O ‘activista’ Sérgio Tavares publicou esta semana um vídeo no seu canal de Youtube onde inquiria os transeuntes nas ruas do Porto sobre as suas intenções de voto para as próximas legislativas. Ressalvando que a vox populi (ainda mais do que as sondagens) tem enviesamentos que, do ponto de vista de rigor, deixam muito a desejar, ouvir esta ‘amostra’ da ‘voz do povo’ mostra-se esclarecedora sobre a suposta ‘invencibilidade’ do Partido Socialista.
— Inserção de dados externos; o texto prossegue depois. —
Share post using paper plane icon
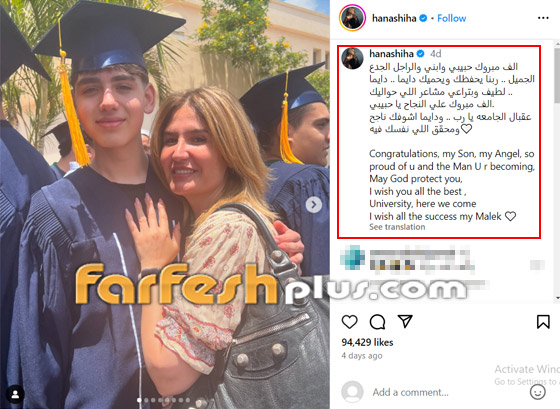click(405, 321)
Houve um excerto, em particular, que se tornou ‘viral’, atingindo centenas de milhares de visualizações e suscitando comoção nas redes sociais: uma senhora dizia que, no dia 10 de Março, tencionava votar para “manter o que está” (o Partido Socialista) porque já é reformada, e que os sucessivos escândalos a que temos assistido em Portugal também são comuns “nos outros países”. Questionada sobre a necessidade de haver um “grito de revolta”, retorquiu que, por ela, deixa-se andar, e acrescentou: “os mais novos que o façam”.
E é nestas alturas que somos confrontados com o ‘lado negro’ do voto universal, tido como uma enorme conquista do mundo Ocidental.
Note-se que a posição desta cidadã não poderia ser mais legítima. Com o avançar da idade, se não antes, é natural que se instalem o comodismo e o desejo de segurança. É normal, e expectável, que um reformado queira apenas assegurar a sua subsistência e não deseje alterações profundas ao status quo. Mais vale pouco, mas certo, do que o risco de perder o pouco que se tem.
Na verdade, o insensato é exigir que os reformados – que, como sabemos, são muitos, neste país envelhecido – tenham ambição e uma visão de futuro para o país, e que se preocupem, por exemplo, com propostas no sentido de estancar a sangria de jovens para o estrangeiro (um dos muitos males com que nos debatemos).
No final de Novembro, aliás, foi divulgada uma sondagem do Centro de Estudos e Sondagens de Opinião da Universidade Católica que mostra, precisamente, que o PS tem nos maiores de 65 anos mais de um terço dos seus eleitores (35%). Em contrapartida, nos jovens entre os 18 e os 34 anos, colhe a preferência de apenas 6%. É, além disso, o partido mais favorecido pelos que apresentam níveis de escolaridade mais baixos.
Percebe-se assim que, se contássemos exclusivamente com os mais jovens, a composição da Assembleia da República seria muito diferente, e a hegemonia do partido agora liderado por Pedro Nuno Santos teria os dias contados. O mesmo aconteceria se privilegiássemos o voto de quem concluiu pelo menos o ensino secundário, ou o superior.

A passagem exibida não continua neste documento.